第32話
「どうなってんだ!」
片目のダークブロンドが大声を張り上げ、怒鳴り散らした。赤毛は冷や汗を掻きながら、急いでモニタを確認する。
「URLが消えてるんだ。さっきまで繋がってたのが急に止まって………」
「何とかしろ!」
片目の激しい八つ当りに、赤毛がパニクっている。
「おかしい。サーバにダウンロード出来たパケットまで消えてる」
廃棄ビルのビジネススクール跡では、にわかに仲間割れが始まっていた。一人が怒鳴り、一人が焦り、もう一人はぼんやり突っ立っていた。
汗臭い獣のような三人組が、ドタバタコントを演じている。美島美登里はその様子を伺いながら、ほくそ笑んだ。
大猿どもめ。いい気味だ。
しかし、美島は内心ひやひやだった。(レンズ)から加賀に送られる送信が、今にも途絶えそうなのだ。骨伝導音響装置からの電磁誘導がないので、バッテリーがみるみる減って行くのがわかる。
(加賀さん、早く気付いて!)
身の置き場がわからず、うろうろしていたブロンドが、ふいに無線LANの接続状況に気付いた。
「なあ、ここって、誰か他に通信、使ってる?」
ブロンドの一言に、片目男が沈黙した。
「何だと?」
美島はドキリとした。縛られた両手に冷や汗が流れる。
(まずい!)
ブロンドが無線LANのモニタを示して、接続状況を確認した。
「ほら、誰か(レンズ)で接続してるだろ?」
片目が美島を振り返った。思わず身がすくみ、その仕草でばれる。片目はつかつかと歩み寄ると、美島の顎を掴んで引き上げた。
「ひっ!」
へんな声が出た。涙で視界が霞む。
(もう駄目!)
片目男の太い指が黒ぶち眼鏡を持ち上げる。そして装着された、鳶色の美島の(レンズ)を確認した。
「お前、………騙したな!」
美島は咄嗟に何か言い返したかった。だが、恐怖で声が出ない。
(お母さん………)
次の瞬間、この場にそぐわない、拍子抜けした物音がした。
こもった音で、少し反響する、控えめなノックである。
窓の方からだった。
振り返ってみると、暗い窓ガラスに人影が動いていた。
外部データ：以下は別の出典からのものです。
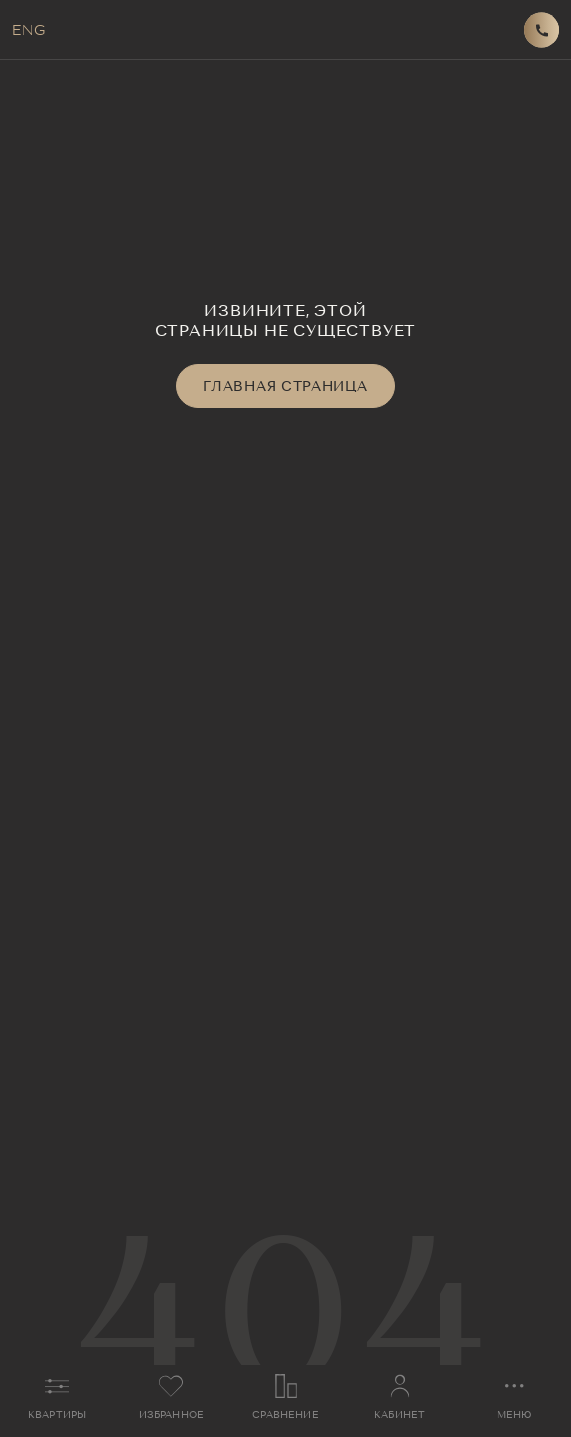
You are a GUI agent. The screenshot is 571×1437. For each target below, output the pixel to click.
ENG (28, 30)
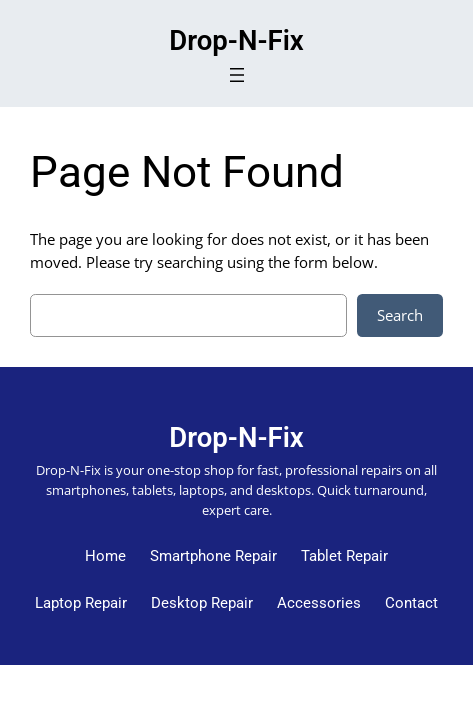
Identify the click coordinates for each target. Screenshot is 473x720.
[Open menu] (237, 75)
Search (400, 315)
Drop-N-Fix (236, 40)
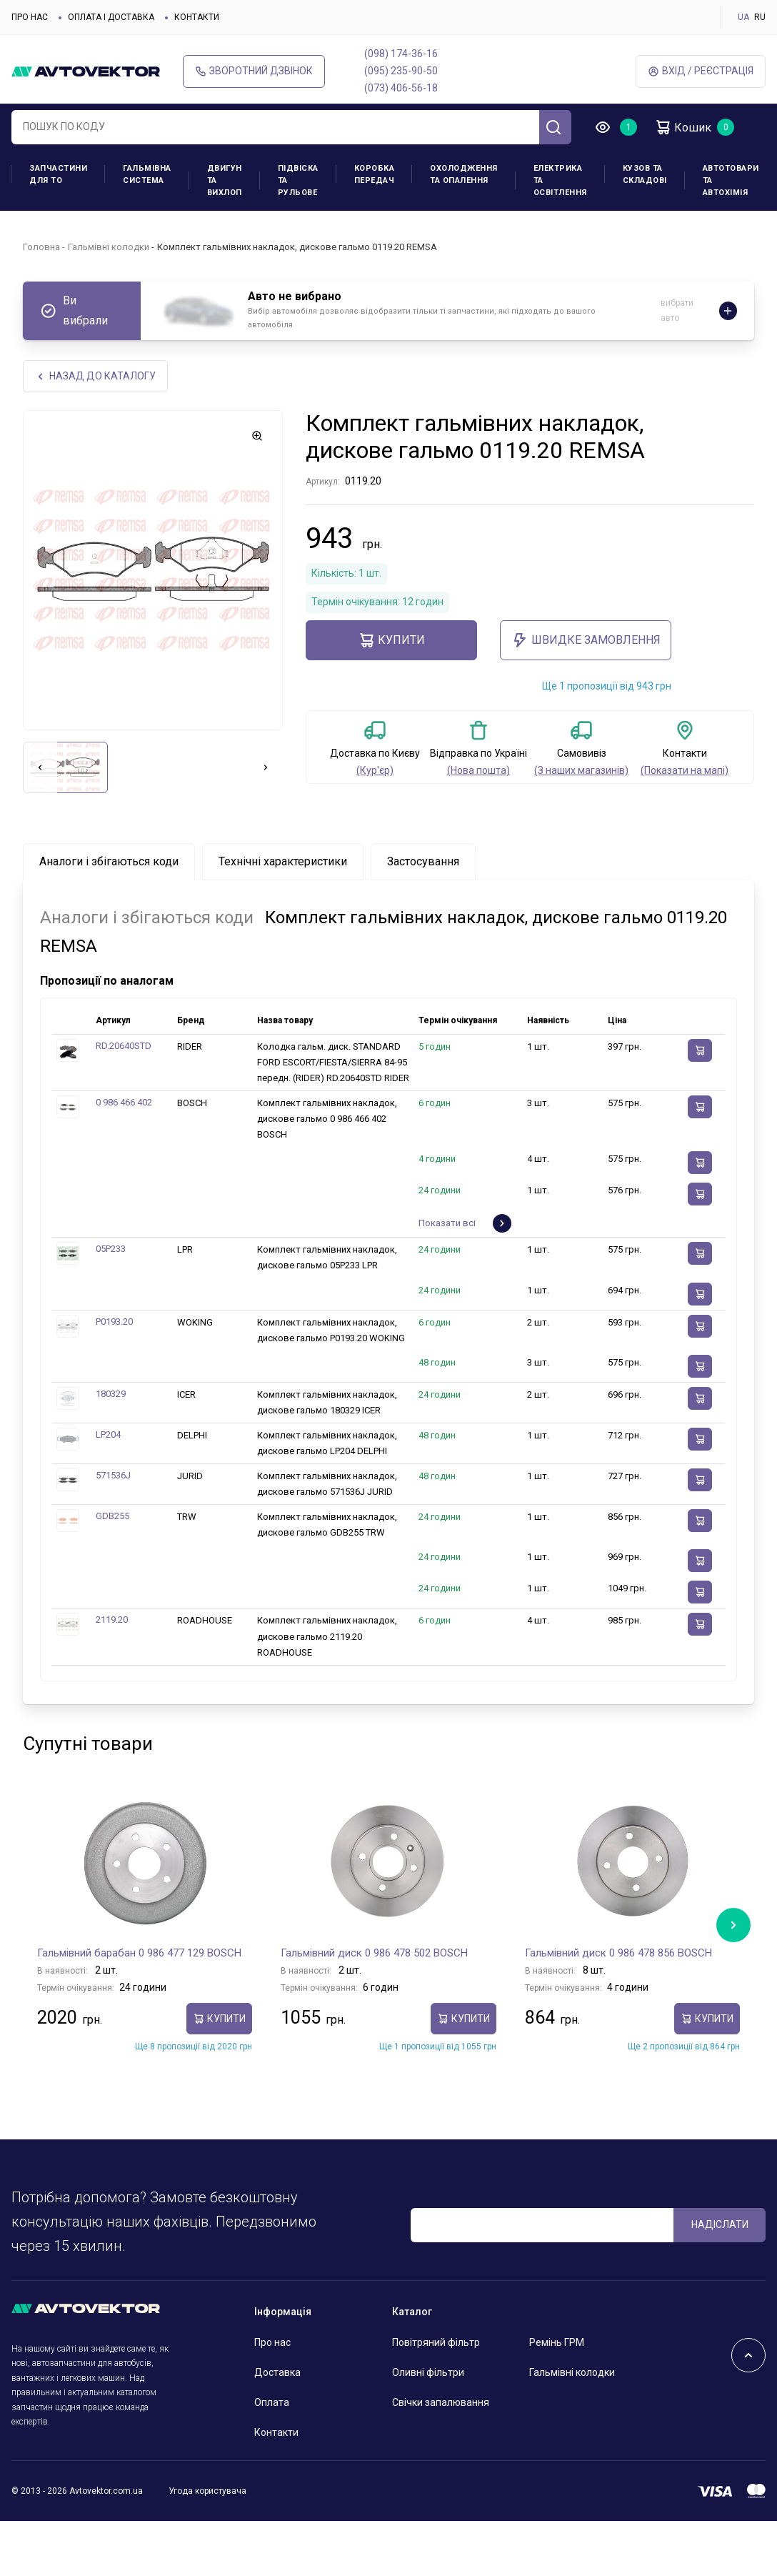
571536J (113, 1475)
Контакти (196, 17)
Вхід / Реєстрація (700, 71)
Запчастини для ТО (58, 174)
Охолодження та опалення (464, 174)
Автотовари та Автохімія (731, 180)
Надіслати (719, 2224)
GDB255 (112, 1516)
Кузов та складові (645, 174)
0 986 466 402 (124, 1102)
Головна (41, 247)
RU (760, 17)
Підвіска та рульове (298, 180)
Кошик (682, 127)
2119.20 (112, 1619)
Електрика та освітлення (560, 180)
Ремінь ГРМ (556, 2342)
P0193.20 (114, 1321)
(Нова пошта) (478, 770)
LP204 (108, 1434)
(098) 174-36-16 (401, 53)
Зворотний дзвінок (254, 71)
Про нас (29, 17)
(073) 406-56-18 (401, 88)
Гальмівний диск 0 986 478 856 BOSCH (618, 1952)
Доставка (277, 2372)
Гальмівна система (147, 174)
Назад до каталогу (95, 376)
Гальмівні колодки (108, 247)
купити (391, 640)
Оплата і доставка (111, 17)
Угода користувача (207, 2491)
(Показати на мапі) (684, 770)
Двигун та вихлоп (224, 180)
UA (743, 17)
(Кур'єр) (374, 770)
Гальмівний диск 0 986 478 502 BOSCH (374, 1952)
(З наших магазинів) (581, 770)
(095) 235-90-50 (401, 70)
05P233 (111, 1248)
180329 (111, 1393)
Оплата (271, 2402)
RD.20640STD (123, 1045)
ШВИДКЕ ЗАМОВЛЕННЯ (586, 640)
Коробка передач (374, 174)
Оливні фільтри (428, 2372)
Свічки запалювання (440, 2402)
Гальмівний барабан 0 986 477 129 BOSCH (139, 1952)
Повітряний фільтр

黒ずくめの忍者のような姿が二人。ロープにぶらさがって、こちらに向かって手を振っている。
ガラス越しに、忍者の一人が声を掛けた。
「Hi, bad boys!」
(パシャッ!)
消音器付きの短い発射音。
九ミリオートマチックの弾丸が、振り返った片目男の右眼窩を貫通した。男が最後に見たのは飛来する平板な黒い影だった。ホローポイント弾のマッシュルーミングが後頭骨を大きくダメージする。吹き出る血飛沫が美島の白い頬に散った。片目男は両眼を失い、スチール椅子に縛られた美島に抱きつくように崩れた。茫然自失の美島の鼻先には、男のミドル脂臭が漂っていた。
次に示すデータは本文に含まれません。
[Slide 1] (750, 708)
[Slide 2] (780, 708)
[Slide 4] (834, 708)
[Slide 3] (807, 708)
忍者は残る二人の諜報員にも、反撃の隙を与えず、手際良く四発の弾丸で仕留めた。
晴れて美島美登里は、拉致から解放されたのであった。
救助は、数分で片付いた。
窓を割って侵入した忍者チームは、手際よく三人の死体を袋詰めにした。その他サーバ等の設備も抜かりなく、回収袋に放り込んでいく。
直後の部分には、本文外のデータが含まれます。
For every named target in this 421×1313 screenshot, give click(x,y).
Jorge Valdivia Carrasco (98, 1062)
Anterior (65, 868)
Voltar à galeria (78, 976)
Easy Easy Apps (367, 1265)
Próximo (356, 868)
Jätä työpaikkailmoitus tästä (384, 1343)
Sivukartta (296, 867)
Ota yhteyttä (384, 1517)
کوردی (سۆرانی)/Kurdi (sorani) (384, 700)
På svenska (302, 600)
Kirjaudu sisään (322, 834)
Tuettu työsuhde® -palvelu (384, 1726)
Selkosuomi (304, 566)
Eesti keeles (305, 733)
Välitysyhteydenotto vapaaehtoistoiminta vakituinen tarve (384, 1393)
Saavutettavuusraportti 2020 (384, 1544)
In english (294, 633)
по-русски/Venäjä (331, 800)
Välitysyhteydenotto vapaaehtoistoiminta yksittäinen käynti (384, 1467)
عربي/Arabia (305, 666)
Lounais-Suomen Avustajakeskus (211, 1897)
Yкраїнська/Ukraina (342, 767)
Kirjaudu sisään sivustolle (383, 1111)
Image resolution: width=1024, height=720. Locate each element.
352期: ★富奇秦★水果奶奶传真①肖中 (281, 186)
ようやくスチールの事務椅子から拘束を解かれ、身を固くしたままの美島には、毛布が巻かれた。
しばらくして窓から初弾を発射した黒づくめの男が入って来ると、おもむろに頭巾を外した。若い男だった。さらさらのブロンドヘアがこぼれる。
忍者Aは、我らがダグラスであった。
ハンサムな口元に白い歯が光る。
「モウ大丈夫デスヨ。綺麗ナ、オ嬢サン」
美島美登里は気を失う直前、夢見るように恋に落ちた。